There are two ways to tell `yuno` how to index:

##### 1. Pass an Array of fields

The simple option - an array of fields to index. The contents of each field will be passed through the default Natural Language Processing pipeline before being added to the search index.

##### 2. Pass an Object mapping fields to processors

To fine-tune the processing on a per-field basis, pass an Object where each key is a field to index. Values can be one of:

- `true`/`false` whether to apply the default NLP pipeline
- `function` a custom processing function.
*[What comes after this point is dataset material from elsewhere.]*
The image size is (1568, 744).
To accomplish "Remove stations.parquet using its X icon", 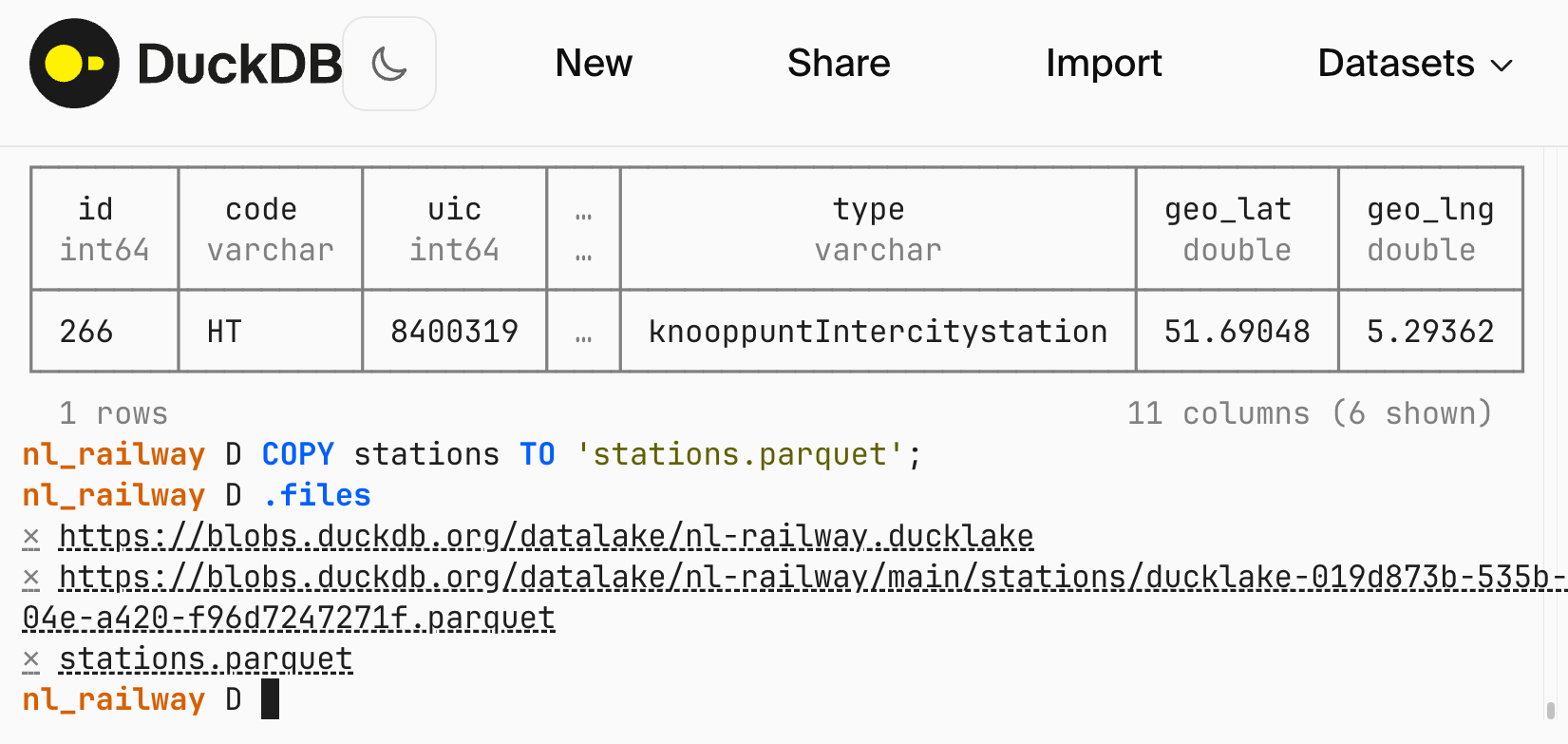I will pyautogui.click(x=31, y=659).
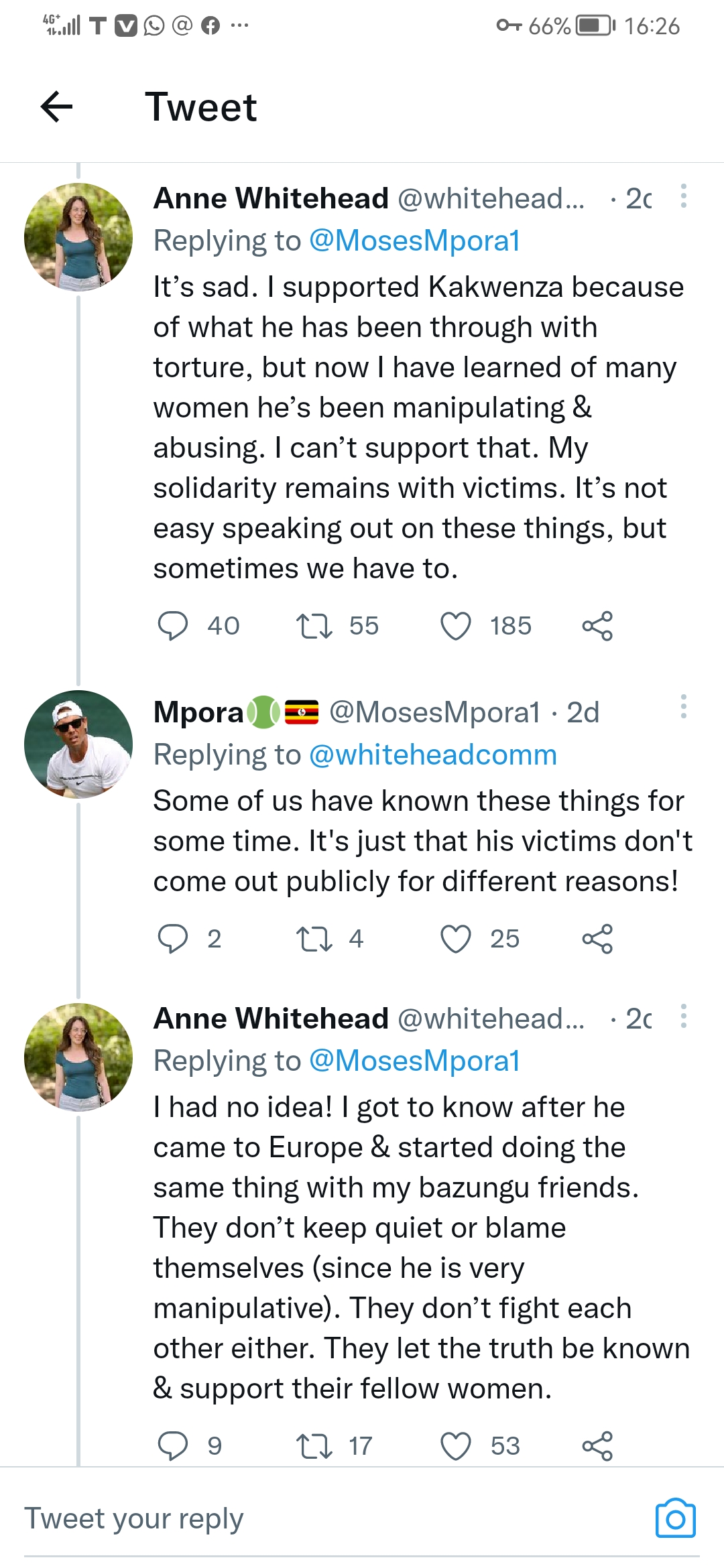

Custom processing take the field value as a single argument, and their return value (either a string or an array) will be tokenised and added to the index.

### Add documents

**`db.add(documents, options, callback)`**

- `documents`, array of JSON-able objects to store
- `options` optional, can override the database-wide `indexMap` option
- `callback`, function to call on completion, with a single argument to be passed an error if there was one

e.g.

```js
var docs = [
{ id: 1, text: 'hello '},
{ id: 2, text: 'goodbye '},
{ id: 3, text: 'tortoise '}
]

function done (err) {
if (err) throw err
console.log('successfully added', docs.length, 'documents')
}

db.add(docs, done)
```

or using a custom `indexMap`:

```js
// trim whitespace
function trim (str) { return str.trim() }

db.add(docs, { text: trim }, doneAdding)
```

### Delete documents

**`db.del(documents, callback)`**

- `documents`, document (object), id (string), or array of documents or ids
- `callback`, function to call on completion, with a single argument to be passed an error if there was one

e.g.

```js
// document
db.del({ id: '1234', otherkey: 'something else' }, done)

// with id
db.del('1234', done)

// array
db.del(['1234', '1235', '1236'], done)
```

### Search

**`db.search(query, opts, callback)`**

Returns a cursor that can be used to page through the results. By default the `pageSize` is 50.

- `query`, string search query
- `opts`, (optional) options object
- `callback`, function to call on completion. Takes two arguments:
- `err` error or `null`
- `results` object containing the result metadata and hits

e.g.

```js
var cursor = db.search('tortoise', function(err, results) {
if (err) throw err

// first 50 results
console.log(results)

cursor.next(function(err, results) {
// next page in here
})
})
```

### CLI

yuno has a minimal command-line interface that can be used to create a database from a file containing JSON objects.

Install the CLI:

```bash
npm install --global yuno
```

Create a new database:

```bash
yuno create
```

The JSON data file must contain JSON objects, rather than an array. For example:

```json
{ "id": "1234", "title": "the coleopterist's handbook" }
{ "id": "4321", "title": "bark and ambrosia beetles of south america" }
```

You can provide database options as a JSON file using the `--opts` argument:

```bash
yuno create --opts
```

Where the options JSON looks like:

```json
{
"keyField": "id",
"indexMap": {
"title": true,
}
}
```

## Contributing

yuno is being built to serve my use-case of embedding pre-made databases in electron apps. If you have another use-case and would like features added, please open an issue to discuss it - I'm happy to add things that will be widely useful.

Contributions are very welcome. **Please** open an issue to discuss any changes you would like to PR, or mention in an existing issue that you plan to work on it.

Ideas for improving performance are particularly welcome.

## License - CC0

https://creativecommons.org/publicdomain/zero/1.0/

yuno is public domain code. Do whatever you want with it. Credit would be appreciated, but it's not required.